How can we prove that the function $f: S^1 \rightarrow S^1$ defined as $z \mapsto z^2$ is a continuous and open map using topological arguments? Here $S^1$ represents the unit circle in complex plane, centred at the origin.
I could prove that it is a continuous map since the map $F: \Bbb C \rightarrow \Bbb C$ defined as $z \mapsto z^2$ is a continuous map because it is a polynomial function. Moreover, $f$ is just the restriction of $F$ on $S^1$ i.e. $f = F|_{S^1}$ and because restrictions of continuous maps are continuous (via the subspace topology), $f$ is also continuous.
But I could not solve that $f$ is an open map so please help me with that.
Also, please verify whether my proof is correct.

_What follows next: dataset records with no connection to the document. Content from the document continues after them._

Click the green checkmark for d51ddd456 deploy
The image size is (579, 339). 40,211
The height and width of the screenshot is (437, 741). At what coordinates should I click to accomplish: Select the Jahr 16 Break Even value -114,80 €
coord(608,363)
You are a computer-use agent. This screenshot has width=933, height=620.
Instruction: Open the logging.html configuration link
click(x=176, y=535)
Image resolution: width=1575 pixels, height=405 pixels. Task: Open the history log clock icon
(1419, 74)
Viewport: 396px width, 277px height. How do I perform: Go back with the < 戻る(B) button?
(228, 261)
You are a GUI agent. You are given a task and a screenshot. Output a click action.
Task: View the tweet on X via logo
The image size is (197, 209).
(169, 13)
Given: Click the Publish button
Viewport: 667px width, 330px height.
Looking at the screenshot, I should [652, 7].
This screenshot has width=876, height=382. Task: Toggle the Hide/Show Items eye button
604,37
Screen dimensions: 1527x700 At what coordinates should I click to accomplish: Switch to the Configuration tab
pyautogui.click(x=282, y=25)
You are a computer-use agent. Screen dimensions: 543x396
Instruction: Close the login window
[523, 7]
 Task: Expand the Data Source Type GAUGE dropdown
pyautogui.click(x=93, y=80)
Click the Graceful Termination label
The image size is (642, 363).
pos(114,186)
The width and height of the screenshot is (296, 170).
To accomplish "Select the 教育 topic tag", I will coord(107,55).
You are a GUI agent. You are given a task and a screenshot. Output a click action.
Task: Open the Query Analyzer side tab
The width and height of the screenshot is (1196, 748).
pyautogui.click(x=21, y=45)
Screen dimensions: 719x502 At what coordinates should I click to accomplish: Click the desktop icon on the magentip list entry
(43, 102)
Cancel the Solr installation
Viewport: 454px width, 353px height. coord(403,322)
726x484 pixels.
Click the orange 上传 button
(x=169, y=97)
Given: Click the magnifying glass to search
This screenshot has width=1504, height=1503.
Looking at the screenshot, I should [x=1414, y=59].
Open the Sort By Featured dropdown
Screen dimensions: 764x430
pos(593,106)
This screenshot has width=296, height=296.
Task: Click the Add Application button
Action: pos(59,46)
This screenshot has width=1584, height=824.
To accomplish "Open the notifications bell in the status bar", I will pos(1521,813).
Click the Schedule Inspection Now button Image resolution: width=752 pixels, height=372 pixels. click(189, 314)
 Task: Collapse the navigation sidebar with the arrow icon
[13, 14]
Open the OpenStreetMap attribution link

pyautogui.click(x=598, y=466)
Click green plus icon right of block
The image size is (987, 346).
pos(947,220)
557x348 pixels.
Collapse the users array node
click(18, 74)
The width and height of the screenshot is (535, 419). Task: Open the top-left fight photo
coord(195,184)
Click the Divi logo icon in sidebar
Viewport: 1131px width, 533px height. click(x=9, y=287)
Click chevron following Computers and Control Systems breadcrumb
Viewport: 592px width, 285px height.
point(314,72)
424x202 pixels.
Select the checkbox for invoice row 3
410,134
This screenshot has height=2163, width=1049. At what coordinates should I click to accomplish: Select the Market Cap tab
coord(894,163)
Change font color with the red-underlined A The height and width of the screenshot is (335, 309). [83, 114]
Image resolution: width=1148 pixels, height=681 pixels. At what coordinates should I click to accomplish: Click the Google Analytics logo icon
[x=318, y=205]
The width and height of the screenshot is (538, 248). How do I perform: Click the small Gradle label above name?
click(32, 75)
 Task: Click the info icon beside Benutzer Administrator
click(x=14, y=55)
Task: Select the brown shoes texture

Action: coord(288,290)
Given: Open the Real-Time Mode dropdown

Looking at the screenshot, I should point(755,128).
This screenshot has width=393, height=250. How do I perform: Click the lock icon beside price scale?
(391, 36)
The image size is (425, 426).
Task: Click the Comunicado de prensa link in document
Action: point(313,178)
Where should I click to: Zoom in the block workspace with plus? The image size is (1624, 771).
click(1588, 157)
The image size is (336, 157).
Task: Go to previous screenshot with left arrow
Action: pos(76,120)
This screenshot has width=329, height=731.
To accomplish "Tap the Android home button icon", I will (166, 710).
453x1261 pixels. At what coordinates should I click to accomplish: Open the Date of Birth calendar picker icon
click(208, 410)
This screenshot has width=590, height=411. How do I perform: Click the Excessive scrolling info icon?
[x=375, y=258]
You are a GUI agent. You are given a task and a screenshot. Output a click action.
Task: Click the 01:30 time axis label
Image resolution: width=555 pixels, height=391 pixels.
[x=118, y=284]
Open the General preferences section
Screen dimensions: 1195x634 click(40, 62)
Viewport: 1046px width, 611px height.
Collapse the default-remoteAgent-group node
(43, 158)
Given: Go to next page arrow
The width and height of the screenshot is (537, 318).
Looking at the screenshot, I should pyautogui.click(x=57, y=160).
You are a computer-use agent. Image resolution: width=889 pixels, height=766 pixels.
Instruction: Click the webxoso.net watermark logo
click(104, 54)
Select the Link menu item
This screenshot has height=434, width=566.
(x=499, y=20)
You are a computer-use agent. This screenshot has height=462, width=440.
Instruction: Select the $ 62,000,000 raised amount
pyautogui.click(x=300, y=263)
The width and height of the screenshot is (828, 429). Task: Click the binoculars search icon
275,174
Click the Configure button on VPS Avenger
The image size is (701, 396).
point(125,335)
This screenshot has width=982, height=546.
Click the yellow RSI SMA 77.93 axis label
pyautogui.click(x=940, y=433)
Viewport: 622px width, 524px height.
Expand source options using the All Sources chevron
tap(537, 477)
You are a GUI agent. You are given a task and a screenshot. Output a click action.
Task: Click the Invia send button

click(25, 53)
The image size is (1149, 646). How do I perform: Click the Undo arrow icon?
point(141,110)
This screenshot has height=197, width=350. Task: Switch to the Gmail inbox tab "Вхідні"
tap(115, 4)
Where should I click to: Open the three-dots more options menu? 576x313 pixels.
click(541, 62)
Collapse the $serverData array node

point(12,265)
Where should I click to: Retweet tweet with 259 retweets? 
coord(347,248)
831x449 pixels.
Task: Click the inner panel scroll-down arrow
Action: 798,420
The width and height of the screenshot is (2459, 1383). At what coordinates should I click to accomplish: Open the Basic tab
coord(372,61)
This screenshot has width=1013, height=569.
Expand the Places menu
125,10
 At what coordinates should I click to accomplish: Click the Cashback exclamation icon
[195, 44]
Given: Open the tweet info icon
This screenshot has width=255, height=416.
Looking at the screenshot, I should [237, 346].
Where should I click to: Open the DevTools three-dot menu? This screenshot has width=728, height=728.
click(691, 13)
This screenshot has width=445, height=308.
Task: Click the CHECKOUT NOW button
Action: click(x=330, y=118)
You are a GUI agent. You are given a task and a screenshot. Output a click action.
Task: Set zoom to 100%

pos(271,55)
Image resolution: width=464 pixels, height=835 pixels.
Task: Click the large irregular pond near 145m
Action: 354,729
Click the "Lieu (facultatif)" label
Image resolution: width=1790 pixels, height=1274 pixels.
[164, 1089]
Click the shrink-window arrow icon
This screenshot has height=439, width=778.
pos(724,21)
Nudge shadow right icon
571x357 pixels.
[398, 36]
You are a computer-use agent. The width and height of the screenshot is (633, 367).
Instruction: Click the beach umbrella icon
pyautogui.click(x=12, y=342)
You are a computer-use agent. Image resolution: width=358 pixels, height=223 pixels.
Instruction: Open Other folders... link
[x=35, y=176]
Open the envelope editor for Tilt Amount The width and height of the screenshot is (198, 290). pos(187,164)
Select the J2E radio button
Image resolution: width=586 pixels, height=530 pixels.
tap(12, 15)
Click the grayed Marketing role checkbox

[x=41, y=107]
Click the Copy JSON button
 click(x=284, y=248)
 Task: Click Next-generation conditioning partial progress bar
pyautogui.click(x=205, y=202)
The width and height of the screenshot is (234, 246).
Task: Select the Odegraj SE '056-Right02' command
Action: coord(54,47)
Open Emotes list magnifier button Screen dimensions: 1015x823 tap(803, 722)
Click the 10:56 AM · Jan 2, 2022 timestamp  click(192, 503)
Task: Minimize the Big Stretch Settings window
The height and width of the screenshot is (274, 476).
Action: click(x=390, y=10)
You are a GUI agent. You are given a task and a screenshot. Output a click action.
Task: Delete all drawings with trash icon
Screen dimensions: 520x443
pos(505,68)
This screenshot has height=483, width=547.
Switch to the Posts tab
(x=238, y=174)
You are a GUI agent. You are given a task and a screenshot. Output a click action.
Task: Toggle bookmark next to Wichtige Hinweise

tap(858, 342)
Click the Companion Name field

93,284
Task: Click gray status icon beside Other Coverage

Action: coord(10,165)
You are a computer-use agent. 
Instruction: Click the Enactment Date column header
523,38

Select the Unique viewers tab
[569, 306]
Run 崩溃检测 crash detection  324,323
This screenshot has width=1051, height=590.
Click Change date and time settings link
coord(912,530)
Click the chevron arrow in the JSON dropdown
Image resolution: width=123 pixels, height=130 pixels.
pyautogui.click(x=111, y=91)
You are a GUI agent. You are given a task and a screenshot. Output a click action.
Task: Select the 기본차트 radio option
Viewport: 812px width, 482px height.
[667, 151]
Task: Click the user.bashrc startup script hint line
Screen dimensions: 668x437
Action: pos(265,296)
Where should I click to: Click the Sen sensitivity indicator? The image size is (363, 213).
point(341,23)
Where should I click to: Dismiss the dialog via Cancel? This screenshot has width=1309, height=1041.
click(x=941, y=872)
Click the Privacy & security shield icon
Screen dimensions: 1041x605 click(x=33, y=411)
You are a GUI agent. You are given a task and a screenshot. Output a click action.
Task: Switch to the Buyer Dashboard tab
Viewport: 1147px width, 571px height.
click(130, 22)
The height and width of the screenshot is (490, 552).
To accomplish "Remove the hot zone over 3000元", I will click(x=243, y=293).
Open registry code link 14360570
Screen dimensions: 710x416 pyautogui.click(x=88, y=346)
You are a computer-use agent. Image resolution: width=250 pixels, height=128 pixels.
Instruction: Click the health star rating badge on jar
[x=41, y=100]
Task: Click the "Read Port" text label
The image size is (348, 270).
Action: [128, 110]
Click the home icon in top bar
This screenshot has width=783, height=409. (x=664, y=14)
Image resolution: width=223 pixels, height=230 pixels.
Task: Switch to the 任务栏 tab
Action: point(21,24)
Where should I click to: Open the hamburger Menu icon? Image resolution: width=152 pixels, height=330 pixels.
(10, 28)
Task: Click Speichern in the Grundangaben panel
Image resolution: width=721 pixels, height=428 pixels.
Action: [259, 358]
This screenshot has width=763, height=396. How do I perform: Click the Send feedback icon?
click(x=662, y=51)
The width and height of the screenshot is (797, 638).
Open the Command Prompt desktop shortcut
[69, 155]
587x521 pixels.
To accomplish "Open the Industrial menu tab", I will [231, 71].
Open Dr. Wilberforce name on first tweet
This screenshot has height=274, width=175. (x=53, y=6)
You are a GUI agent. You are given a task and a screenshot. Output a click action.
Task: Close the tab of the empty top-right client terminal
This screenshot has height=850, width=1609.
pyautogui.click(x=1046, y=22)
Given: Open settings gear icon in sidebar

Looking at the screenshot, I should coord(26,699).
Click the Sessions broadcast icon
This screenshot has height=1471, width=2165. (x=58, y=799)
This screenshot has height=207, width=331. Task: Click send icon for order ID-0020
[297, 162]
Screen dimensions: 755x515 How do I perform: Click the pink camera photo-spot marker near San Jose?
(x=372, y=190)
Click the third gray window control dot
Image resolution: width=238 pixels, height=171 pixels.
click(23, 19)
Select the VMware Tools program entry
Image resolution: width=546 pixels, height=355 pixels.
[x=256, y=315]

Let $A$ be an open subset of $S^1$. If $A=\emptyset$, then $f(A)=\emptyset$, which is an open set. Otherwise, take $z\in A$ and let $\theta\in\Bbb R$ be such that $e^{i\theta}=z$. Since $A$ is open, there is a $\alpha\in\left(0,\frac\pi2\right)$ such that$$\varphi\in(\theta-\alpha,\theta+\alpha)\implies e^{i\varphi}\in A.$$But then $f(e^{i\varphi})=(e^{i\varphi})^2=e^{2i\varphi}$ and so$$f(A)\supset\{e^{i\varphi}\mid\varphi\in(2\theta-2\alpha,2\theta+2\alpha)\}.$$So, $f(A)$ is an open set.